* [PROVIDED RECORDS]
******

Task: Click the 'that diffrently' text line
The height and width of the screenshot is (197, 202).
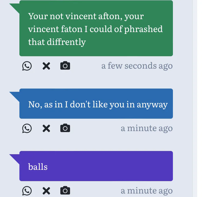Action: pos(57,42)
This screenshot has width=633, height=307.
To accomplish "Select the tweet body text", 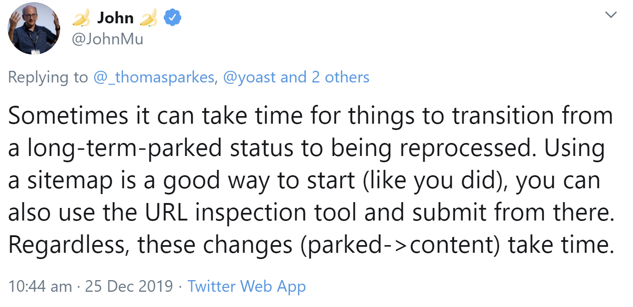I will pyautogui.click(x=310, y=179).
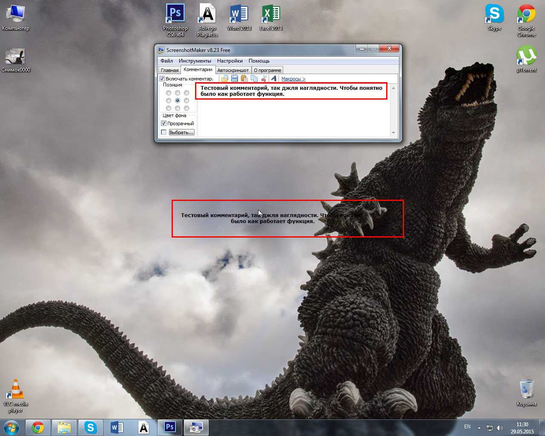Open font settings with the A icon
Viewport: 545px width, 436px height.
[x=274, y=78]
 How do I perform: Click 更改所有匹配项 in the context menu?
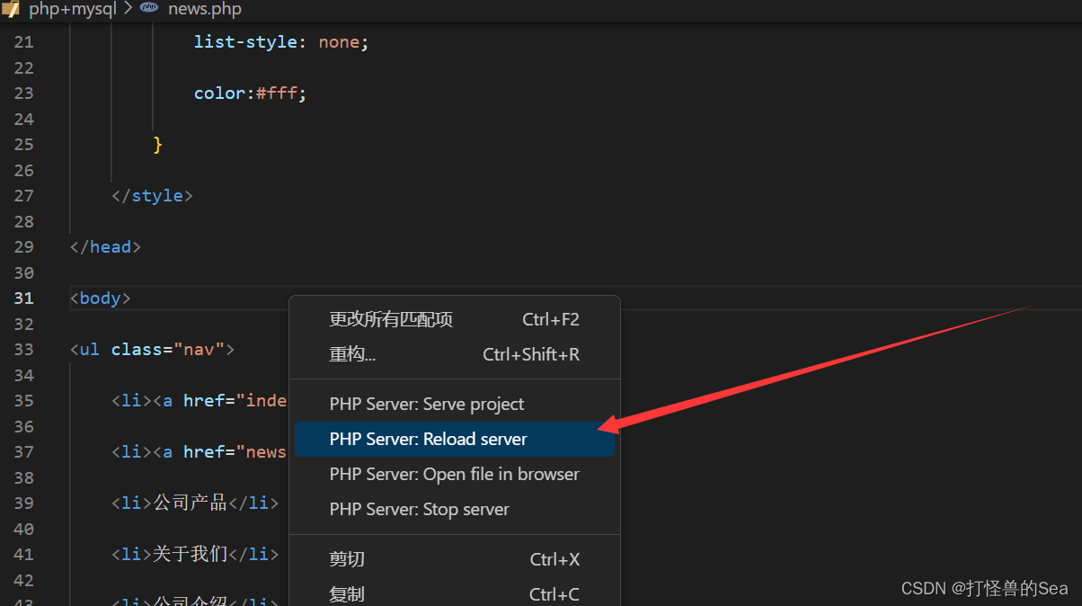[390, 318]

******

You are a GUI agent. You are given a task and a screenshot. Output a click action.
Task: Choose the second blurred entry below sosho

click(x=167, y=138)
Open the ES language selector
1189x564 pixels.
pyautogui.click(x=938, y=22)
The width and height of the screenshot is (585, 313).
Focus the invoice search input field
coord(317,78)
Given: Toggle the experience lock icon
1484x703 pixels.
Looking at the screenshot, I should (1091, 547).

******

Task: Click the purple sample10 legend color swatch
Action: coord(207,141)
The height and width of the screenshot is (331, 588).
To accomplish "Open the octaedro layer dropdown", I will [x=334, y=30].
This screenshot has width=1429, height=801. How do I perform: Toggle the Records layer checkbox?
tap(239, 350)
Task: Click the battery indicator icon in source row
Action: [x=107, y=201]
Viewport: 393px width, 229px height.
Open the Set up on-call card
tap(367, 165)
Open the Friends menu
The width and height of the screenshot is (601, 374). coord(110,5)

******

* [INSTRUCTIONS FOR THE TASK]
Quote the records starting at the line that contains "This screenshot has width=1429, height=801." and ending at the line that contains "tap(367, 165)", with both of those lines included.

* [ANSWER]
This screenshot has width=1429, height=801. How do I perform: Toggle the Records layer checkbox?
tap(239, 350)
Task: Click the battery indicator icon in source row
Action: [x=107, y=201]
Viewport: 393px width, 229px height.
Open the Set up on-call card
tap(367, 165)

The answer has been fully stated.